The state owned coal miner, Solid Energy, would be entitled to a subsidy on the cost of emissions from its proposed lignite to urea plant worth tens of millions of dollars a year.

Planned changes to the Emissions Trading Scheme (ETS) expand the subsidy regime to now include emissions from new carbon intensive operations. The ETS would no longer protect just existing smokestack industries – it would also underwrite major new polluters.

If the proposed plant to manufacture urea fertiliser from coal goes ahead, it would become the nation’s biggest single industrial emitter of greenhouse gases after the coal-fired Huntly power station – far exceeding the Glenbrook steel mill and the Bluff aluminium smelter.

Solid Energy would qualify for subsidies that could be worth between about $500 million and $1 billion in nominal terms over the first twenty years of the plant’s life if it processed the full two million tonnes of lignite a year that the company’s plans allow for. The value of the subsidy would depend on what level of assistance the plant qualified for, the price of carbon, and the specific design of the plant. Although the rate of subsidy falls at 1.3% a year from its starting point, the total annual cost could easily rise over time if carbon prices rise, and the subsidies continue over an 80-year fade out period.

This is just the subsidy to the plant: the subsidy on urea, from all sources, will also be tens of millions of dollars a year – but this will go to farmers. The fertiliser releases nitrous oxide – a greenhouse gas with over 300 times the power of carbon dioxide as a global warming agent. As the fertiliser is an agricultural emission, there would be no charge under the ETS until 2015. Even then, close to 90% of the emissions would be exempt – a rate that similarly falls at 1.3% a year.

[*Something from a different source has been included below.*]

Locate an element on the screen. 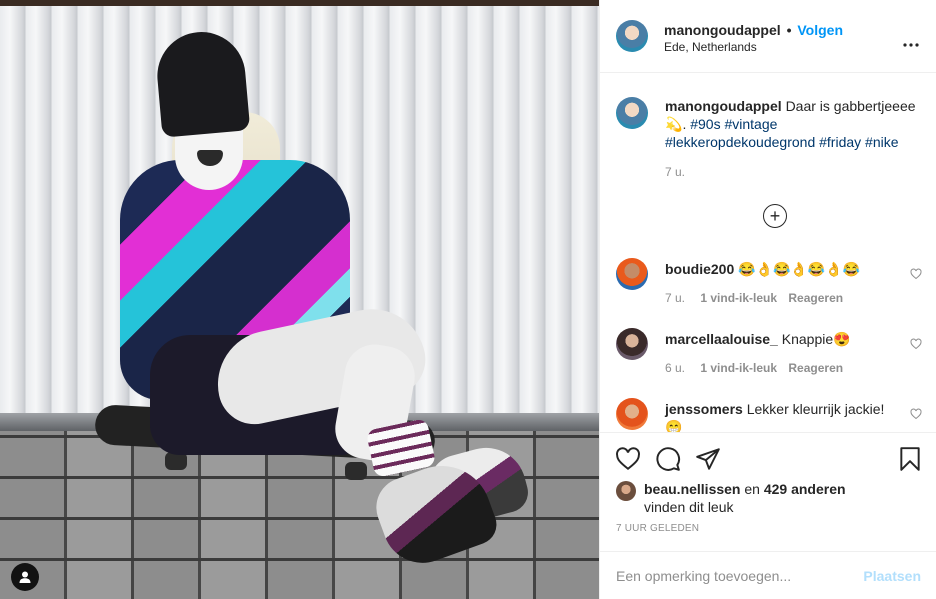 The width and height of the screenshot is (936, 599). follow-button: Volgen is located at coordinates (820, 30).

A further environmental impact is from nitrates produced by urea that run off the land and into fresh water systems, fouling these and causing eutrophication of lakes as a result of weed growth. Regulation of this pollution is equally ineffectual and taxpayers are increasingly being called on to fund cleanups. The Government has already promised to fund the bulk of an $82 million plan to reduce damage to the Waikato catchment, and to meet about half the estimated $144 million cost of a Rotorua lakes cleanup.

A third important environmental impact is on the ozone layer. While global efforts to cut the use of CFC’s (chlorofluorocarbons) have been quite successful, nitrous oxide emissions have risen such that it is now the most important ozone-depleting gas. Scientists are concerned that these rising emissions could prevent recovery of the ozone layer.

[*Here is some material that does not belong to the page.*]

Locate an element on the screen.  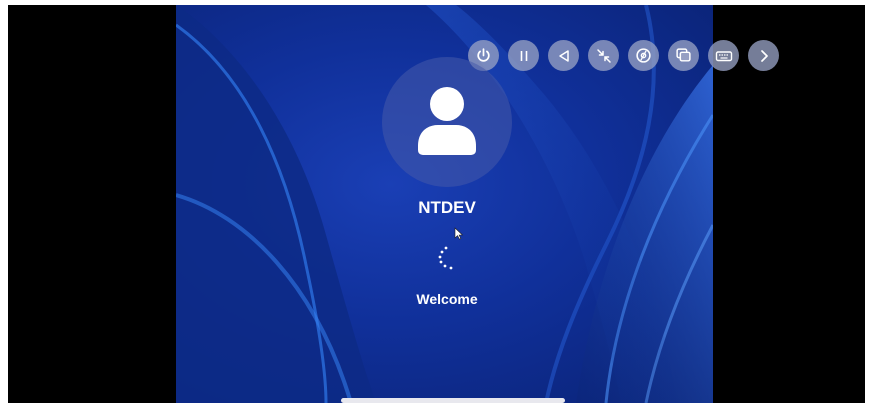
chevron-right-icon is located at coordinates (764, 56).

For all this environmental damage, urea is no more than a discretionary farming input. There are other means of boosting nitrogen levels that do not harm the environment. This is evidenced by organic dairy farmers who use no urea and receive $1/kg more in their milkfat payout from Fonterra.

As a result of recent intensification of dairy production, about 70% of urea sales now go to dairy farms. Additional urea boosts farmer profits but communities end up paying the costs that go with this – through financial subsidies and degradation of the environment.

If the full costs of the environmental damage were met by those who make or use the fertiliser, much less of it would be applied and New Zealand could probably return to relying on the existing plant in Taranaki that supplied all the nation’s urea needs up until the early part of this decade.

Ushering in a new plant with a huge carbon footprint, to make a product that delivers a triple hit on the environment, would be a backwards step for the country in strategic terms. The future belongs to low-carbon farmers who will not be caught by moves afoot to tax the carbon content of goods as they cross foreign borders.

New Zealand’s potential is to become a producer of fully sustainable high value premium foods to the world. Pastoral farmers have the opportunity to use simple and cost-effective techniques to become the nation’s leading source of greenhouse gas abatement. At the same time, they could use this position to help secure a premium producer position that added value to their output.

New Zealand is already 22% above its Kyoto target and expanding the ETS to subsidise emissions from operations that do not yet exist simply digs a deeper hole for New Zealand to extract itself from when carbon budgets begin to bite.